Using the Test infrastructure

Add -DTESTING to CFLAGS in Makefile. Then, do (for VM):

$ make clean
$ make all
$ cd tests/VM/
$ ./vm.sh

The following are the sub-modules under the tests/ directory:

• ARP
• CPU
• FS
• IF
• MEM
• MISC
• ROUTE
• STAT
• VM

Each one has a .sh file similar to vm.sh above, which can be run.

The .orig and .txt files for VM, MEM etc. have a format identical to that of the corresponding /proc file, e.g. /proc/vmstat or /proc/meminfo.
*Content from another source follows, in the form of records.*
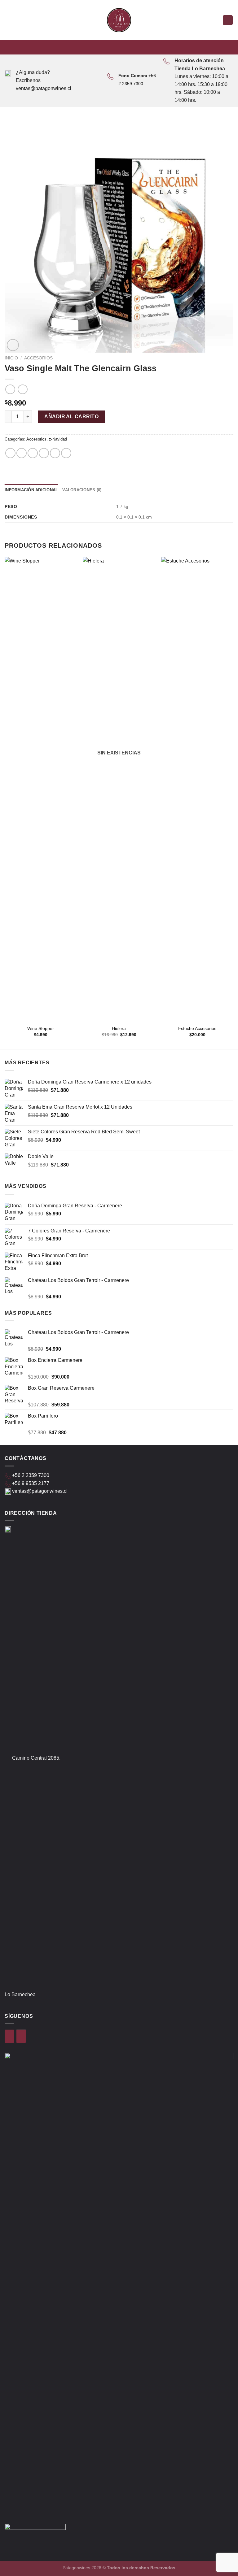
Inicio (11, 358)
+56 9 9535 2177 (30, 1483)
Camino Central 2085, (36, 1758)
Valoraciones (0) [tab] (81, 490)
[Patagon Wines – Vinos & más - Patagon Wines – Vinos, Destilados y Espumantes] (119, 20)
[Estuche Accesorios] (197, 789)
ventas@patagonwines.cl (43, 88)
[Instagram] (21, 2036)
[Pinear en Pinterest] (55, 453)
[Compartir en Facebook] (21, 453)
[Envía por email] (44, 453)
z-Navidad (58, 439)
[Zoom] (13, 345)
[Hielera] (119, 789)
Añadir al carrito (71, 416)
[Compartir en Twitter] (33, 453)
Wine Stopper (40, 1028)
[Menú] (8, 20)
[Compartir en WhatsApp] (10, 453)
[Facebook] (9, 2036)
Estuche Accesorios (197, 1028)
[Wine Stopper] (41, 789)
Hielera (119, 1028)
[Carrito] (228, 20)
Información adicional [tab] (31, 490)
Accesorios (38, 358)
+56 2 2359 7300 (30, 1475)
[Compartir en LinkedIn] (66, 453)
For ROUTE, an example .txt or .orig file looks like:

default via 10.129.136.1 dev eno2np0 proto dhcp src 10.129.136.47 metric 100

10.129.136.0/24 dev eno2np0 proto kernel scope link src 10.129.136.47 metric 100

Examples

VM

The following C program reads the “nr_free_pages” value in /proc/vmstat. e.g. cat /proc/vmstat | grep nr_free_pages

#include <resource.h>
struct vmstat data;
ret = res_read(RES_VMSTAT_INFO, &data, sizeof(data), NULL, 0, 0);
printf("nr_free_pages %lu\n", data.nr_free_pages);

ROUTE

The following C program reads and prints the prefix and length of each route in /proc/net/route. This is the “Destination” and “Mask” columns of the /proc/net/route output.

#include <resource.h>
int nroutes;
struct rt_info *rt = NULL, *rtn;
nroutes = res_read(RES_NET_ROUTE_ALL, NULL, 0, (void **)&rt, 0, 0);
rtn = rt;
for (int i=0; i<nroutes; i++) {
    if (rt->dst_prefix_len != 0) {
        printf("%hhu.%hhu.%hhu.%hhu/%02hhu\n",rt->dest[0],
               rt->dest[1], rt->dest[2], rt->dest[3],
               rt->dst_prefix_len);
    }
    rt++;
}
if (rtn)
    free(rtn);

Summary

Libresource v2 almost completely re-writes Libresource v1, to get a performance boost in fetching most /proc entries. For networking, we use netlink to drive performance, and for others like vmstat and meminfo we use efficient parsing mechanisms. Other than that, some entries like cpuinfo often add or remove fields as new CPUs evolve, and the outputs change between OS versions and hardware. Libresource helps to encapsulate the outputs from /proc so that changes like these are transparently handled in the library without the application needing to implement changes. Having an automated test infrastructure which, when run anytime on any OS or hardware after an update is done, can quickly identify any changes without manual intervention. For the above mentioned resasons, database and other applications should find the library a useful tool.